I can easily imagine the actions of the drivers in the middle when the inevitable happened and the light turned yellow.  First, they threw their hands up and made a show of yelling something at the cars in front of them. They exaggeratedly leaned over to peer up at the now yellow light, and then to their companion, if they had one, with a show of complete exasperation.  The light turned red, as yellow lights do, and now they were stuck.

These hapless drivers were now in the Traffic Trap of Doom.  Packed in tight, they couldn’t pull to the side, they couldn’t move forward, and backing up was not an option.

The drivers who were trying to cross the road to get to the shopping center on the other side (a joke about a chicken comes to mind, but I digress) take this as a personal assault on their driving freedoms.  The rally cry of “Let’s wait patiently for the light to turn green so the traffic jam can clear up” rang forth.  Ok, not hardly. Wait for the light to change?  Who has time for that?

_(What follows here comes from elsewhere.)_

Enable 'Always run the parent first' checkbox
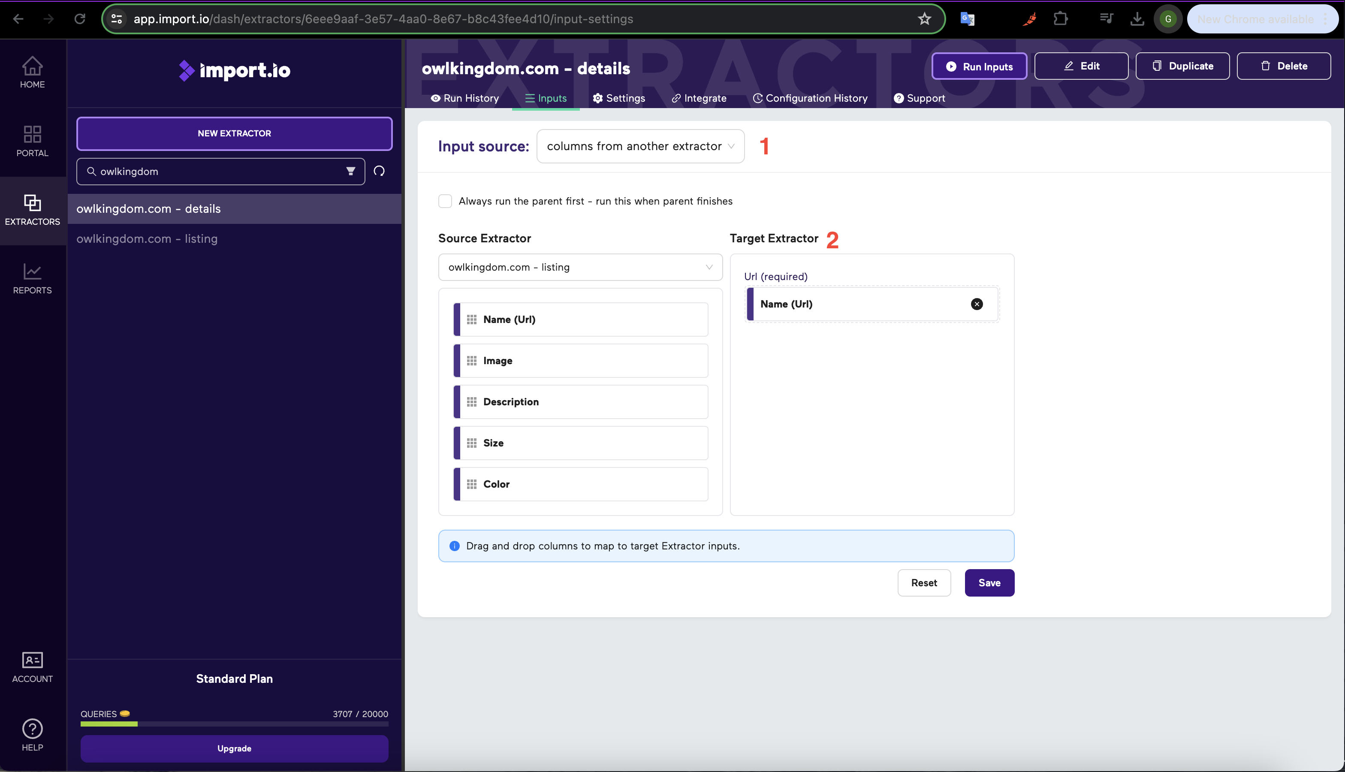Image resolution: width=1345 pixels, height=772 pixels. [445, 201]
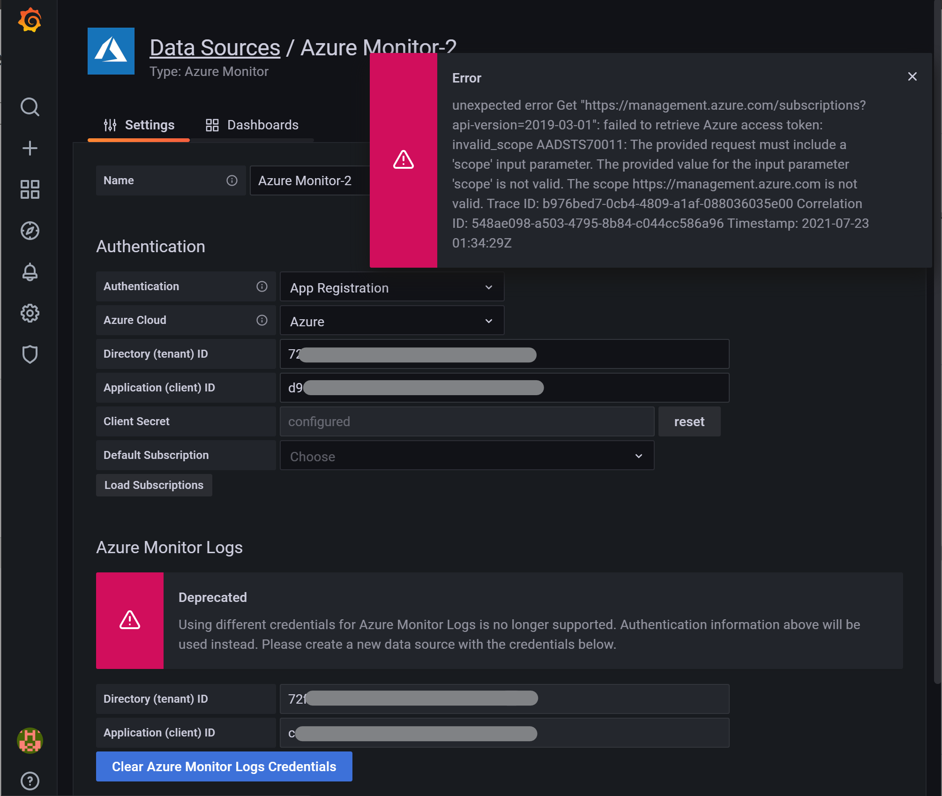Switch to the Dashboards tab
The width and height of the screenshot is (942, 796).
pyautogui.click(x=253, y=125)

The honking started innocently, as it always does.  A single frustrated tap from an unknown car to the left.  Like a wolf pack on the prowl, that honk was taken up by another driver.  And another.  And another.  Soon, the symphony lifted to the sky and magically, nothing happened.

Not a thing.  Despite their best attempts, traffic was still sitting exactly where it was before they started their raucous assault on those of us with ears.  The hard lesson learned this day was that a car horn does not summon a traffic fairy to come lift cars out of the way, no matter how loud and long you blare it.  Did the honkers expect that their efforts would somehow create an opening, like Moses parting the Red Sea?  The only thing these frustrated drivers accomplished was to give everyone a headache.

The victims in the Traffic Trap of Doom continued to pretend they couldn’t hear the honking, cheeks flushed with embarrassment, silent prayers lifted to the traffic light gods that the light would change soon and their five minutes of fame would be over.

Normally I would be just as frustrated as the next person to see a blocked intersection, but in this case, I could see from my position that there was no way the stuck drivers should have expected the cars ahead at the first green light to just stop.  It wasn’t a matter of mistimed lights or people pushing to get through a yellow light. They saw the alluring vision of two green lights ahead and assumed they would shortly be moving forward, flowing as smoothly as the rum they would later be pouring into their coffee as they retold the harrowing experience to their family later that night.  It’s a natural assumption.

Who knew a distracted driver could back traffic up into the next state just by glancing at Map Quest or porn or whatever it was he was doing up there?

Of course, it didn’t stay backed up for long.  The distracted driver got his shit together, and life resumed normally for all involved.

The horn blowers duly patted themselves on the back for the role they played this day; for without them, however would we have survived?

Well played, anonymous horn blowers.  Well played.  We thank you.